Turns out this is an opening to a deep and complex debate, especially for Americans.
One of the issues in this debate is the identity of those supporting America First. I’m sure a number of the supporters are among the disenfranchised of the US–we have many. In official poverty are 39.7 million Americans, and tens of millions more living hand to mouth. Bankrate estimates that 65% of Americans save little and may end up in trouble in retirement.
Yet, the last 40 years have resulted in steadily increasing inequality, now approximately .48 on the Gini index, about the level of the “Robber Baron” era around 1920. The top 10%, 1% and .1% have seen great gains, but the rest of us have seen only stagnant wages, with very little real gain. While wealth inequality is harder to measure, no one argues that wealth inequality is higher (worse) than income inequality.
Obviously, the advance in income and wealth inequality across the last 40 years leaves many justifiably feeling “we” DO need more wealth before we can help others, even here in the US, and are much less able to help elsewhere. For this large segment of our population, support for the America First policy is indeed justified. Maybe our poverty is someone else’s middle class, but that doesn’t matter when I am unsure of food for next month, don’t have health care, and no savings for any emergency.
Sadly, the Trump administration’s response to these conditions is to prey on the the needs with false antagonists (immigrants) and false solutions (the 2017 tax cut which went 80% to the wealthy–more of the failed “trickle down” philosophy).
One of the puzzles I studied last year at Harvard is the question of why don’t such disenfranchised Americans turn out and vote for policies which will enable greater distribution of wages and wealth. They don’t. One of the possible answers goes to the extreme ideology of independence that differentiates the US from other OECD wealthy nations. We are highly oriented toward the view that everyone can make it on their own, if only they try. To vote for higher taxes on the wealthy seems unfair to the successful and also means I might be excessively taxed when I “make it,” which I still hope to do.
I continue to see evidence of the problems caused by inequality.
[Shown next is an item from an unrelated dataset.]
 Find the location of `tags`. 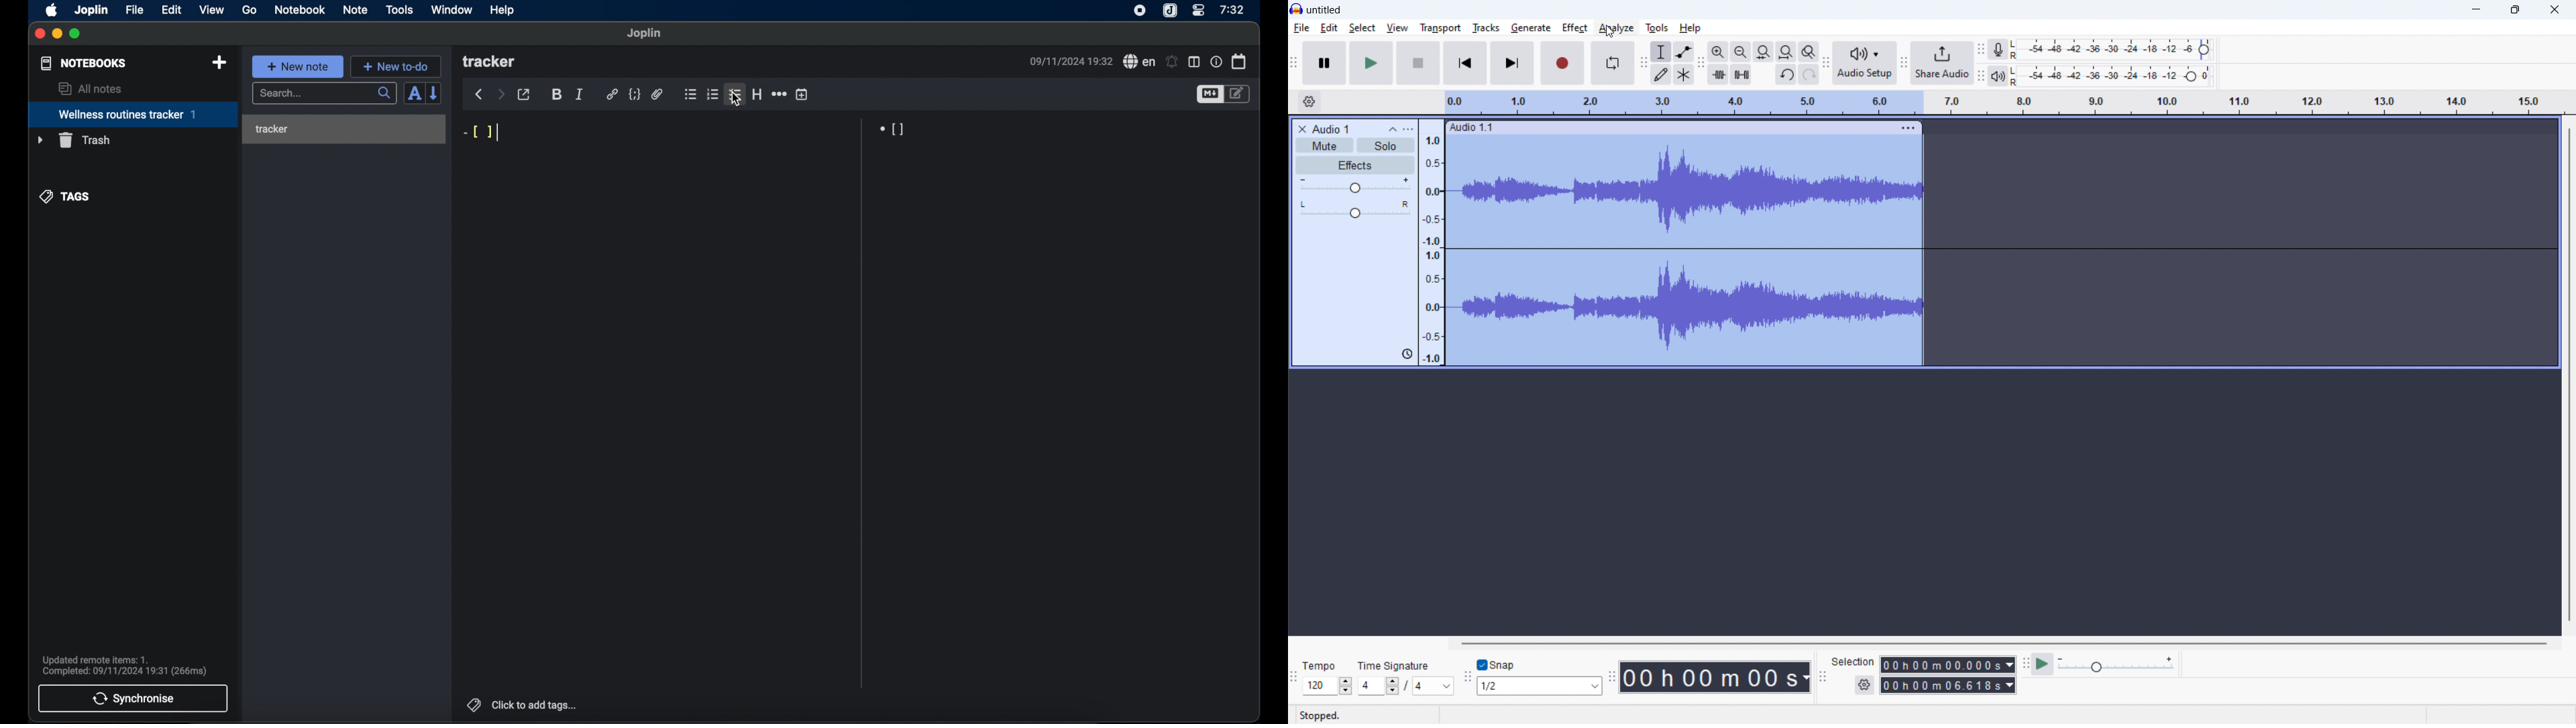

tags is located at coordinates (472, 703).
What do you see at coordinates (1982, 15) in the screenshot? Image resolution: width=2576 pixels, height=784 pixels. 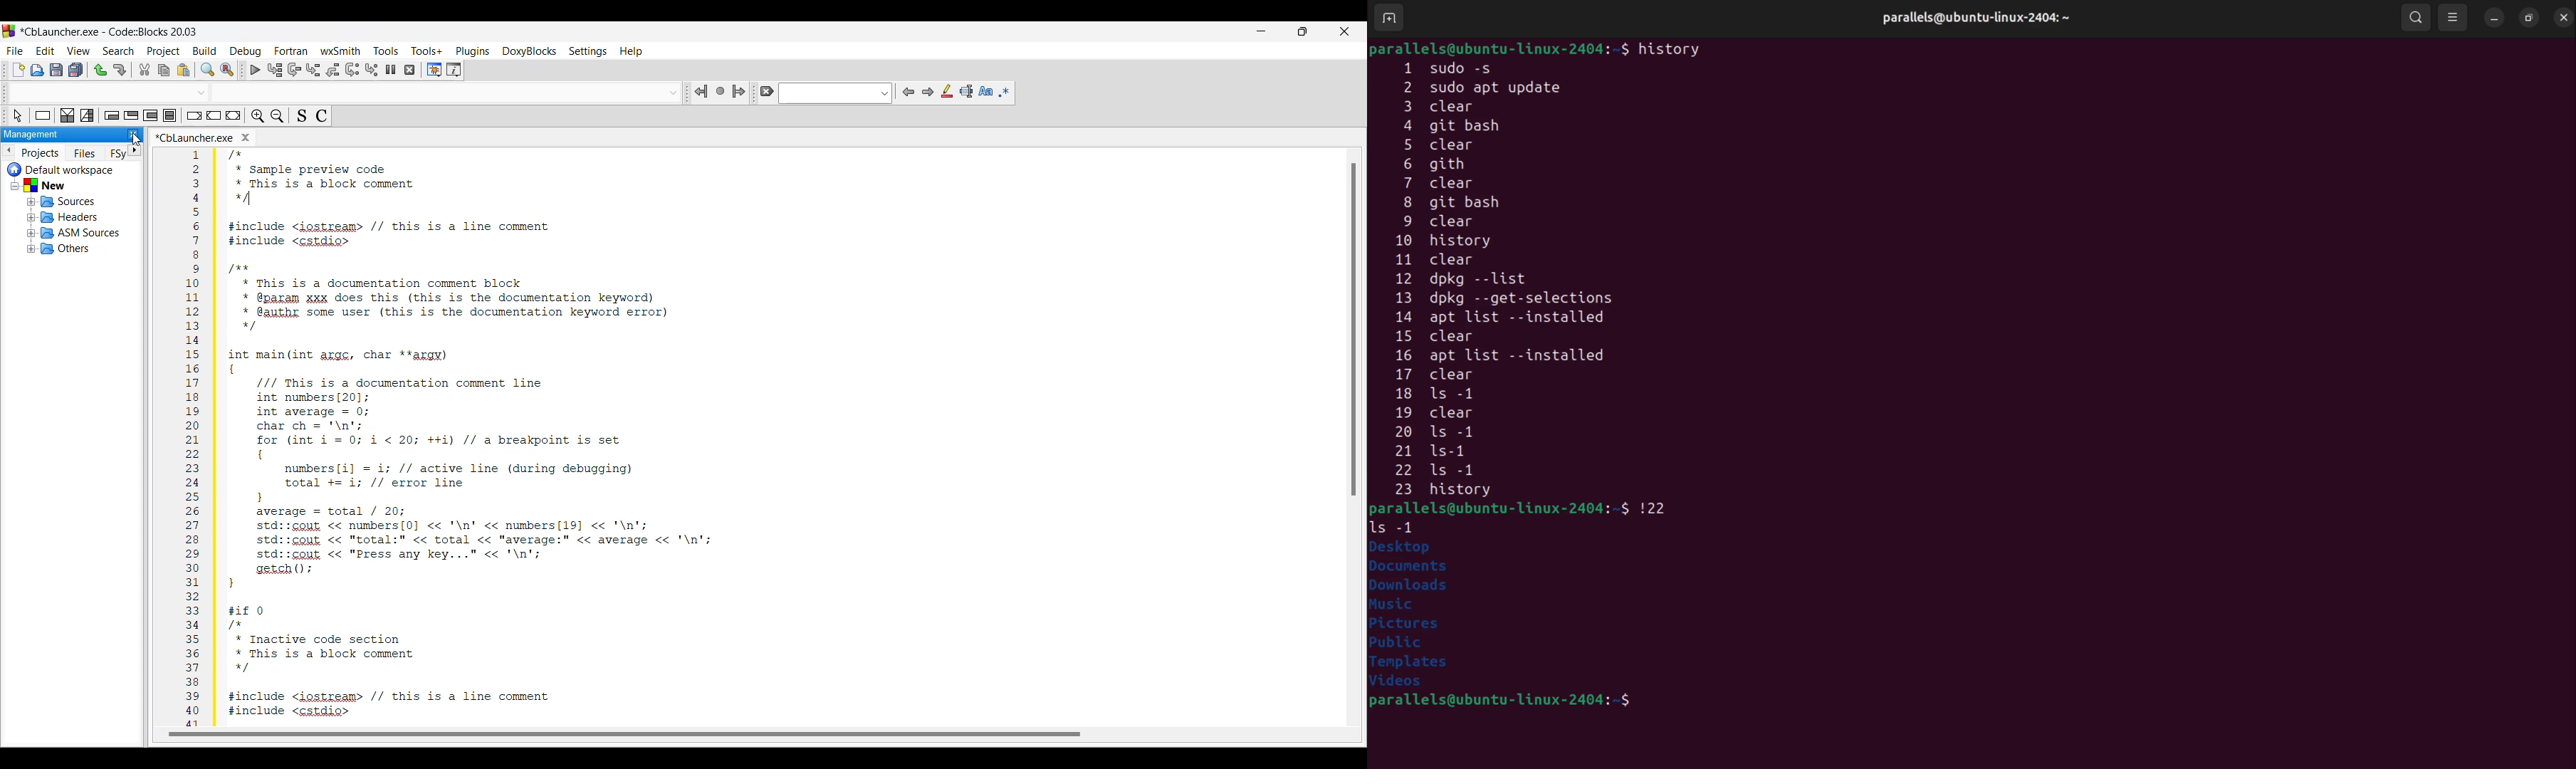 I see `parallels username` at bounding box center [1982, 15].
Problems in our governmental focus (too much on other issues, too little on inequality), government allocation of resources, and the influence of inequality on such seemingly distant issues as foreign policy–e.g., “America First.” I believe that sufficient focus on inequality would result in less selfish focus on America first and more on how can we help others. It would enable people to “make it” in their own countries and reduce our need for border walls and the like.
The sad truth about America First is that it is driven, at least in part, by the very high level of inequality we have allowed to arrive here. So far, the Trump administration’s America First is more likely to hurt than to help.
PS: For any Conservative readers, I always need to add that none of us who want an inequality fix are asking for total equality, socialism, etc. We just want more balance, such as we had in the 70s. And, we don’t want to do it through permanent handouts. We want focus on building opportunity for all to be able to obtain skills and find jobs paying a living wage. Yes, difficult, but who knows what could happen if we set our sights on this, instead of America First. We made it to the moon, decades ago.